The DPA has announced that companies, who are not making efforts to comply with the ECJ decision, will be subject to enforcement in form of fines, starting at the end of January 2016.

The German state authority has also commented on the “consent solution” currently used by Google. In that regard, the DPA of Hamburg has apparently sent “orders” to Google to i.a. provide documentation in order to allow it to investigate whether the “consent solution” of Google results in a valid consent that would allow the transfer of personal data to the US.

Belgium to Push Ahead With Passenger Records Law as a result to the Paris attacks

Belgium is pushing ahead the finalization of a Passenger Records Law as a result of the recent terrorist attacks in Paris. This law is aimed to apply to international trains as well as aviation, Belgian Prime Minister Charles Michel said on Nov. 19.

The release of this law is just one of many steps the Belgian government is taking in order to try and increase the security level.

EU Justice Chief Vera Jourova Updates on New Safe Harbor Pact Negotiations

Safe Harbor Invalidation, the 2nd:

In the aftermath of the October 6 European Court of Justice (“ECJ”) decision invalidating the Commission Decision that put in place the EU-US Safe Harbor agreement that had been in effect for fifteen years, the EU and the US continue negotiations on a solution for the EU-US data transfers.

On 16 November, EU Justice Chief Vera Jourova gave an interview to the Wall Street Journal, in which she stated to be confident about coming to an agreement prior to the end of the so called “grace period” (i.e. the period during which Data Protection Authorities agreed not to take enforcement measures in the aftermath of the ECJ Safe Harbor judgment), ending on 31 January 2016.  Jourova stressed that “given the sense of urgency, which both [sides] understand — it [was] high time and …very useful and necessary that [the EU and the US] meet on the highest possible level.”

Items that are still under negotiation are those that the court had emphasized in its October 6 ruling]. However, Jourova is positive about things being achievable and negotiable. “Of course when you go to technical details, you see that we will still need some time.

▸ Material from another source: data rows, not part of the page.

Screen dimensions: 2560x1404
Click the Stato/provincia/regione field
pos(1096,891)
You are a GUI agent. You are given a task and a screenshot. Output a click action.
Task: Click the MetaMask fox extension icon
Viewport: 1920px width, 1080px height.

We are under huge pressure because we mean it when we say that we need to finalize this within three months. I would like to have it earlier for the sake of urgency and necessity to guarantee the legal certainty for the businesses.”

Adequacy: Norwegian Organisations Must Obtain the Authorisation of the DPA Prior to Conducting Data Transfers to the US

Safe Harbor Invalidation, the 3rd:

In the ongoing discussions about the future of EU-US data transfers after the October 6 decision of the European Court of Justice, the Data Protection Authorities of the Member States keep testing their newly discovered powers and independence.

The Norwegian DPA announced that it discourages the transfer of personal data to the US based on the consent of the individual alone, but rather recommends obtaining the DPA’s approval prior to conducting any transfers to the US.   But it seems that if the data transfers are based on the so-called “standard contractual clauses” recognized by the EU Commission, the approval of the DPA should be obtained.

The Norwegian DPA therefore follows the approach of many European DPAs who require an application for authorization, or at least a filing of the contract used for conformity check with the “Standard Contractual Clauses”.

Earlier, some German DPA’s also already declared that consent might only serve as a justification for data transfers “in exceptional cases.”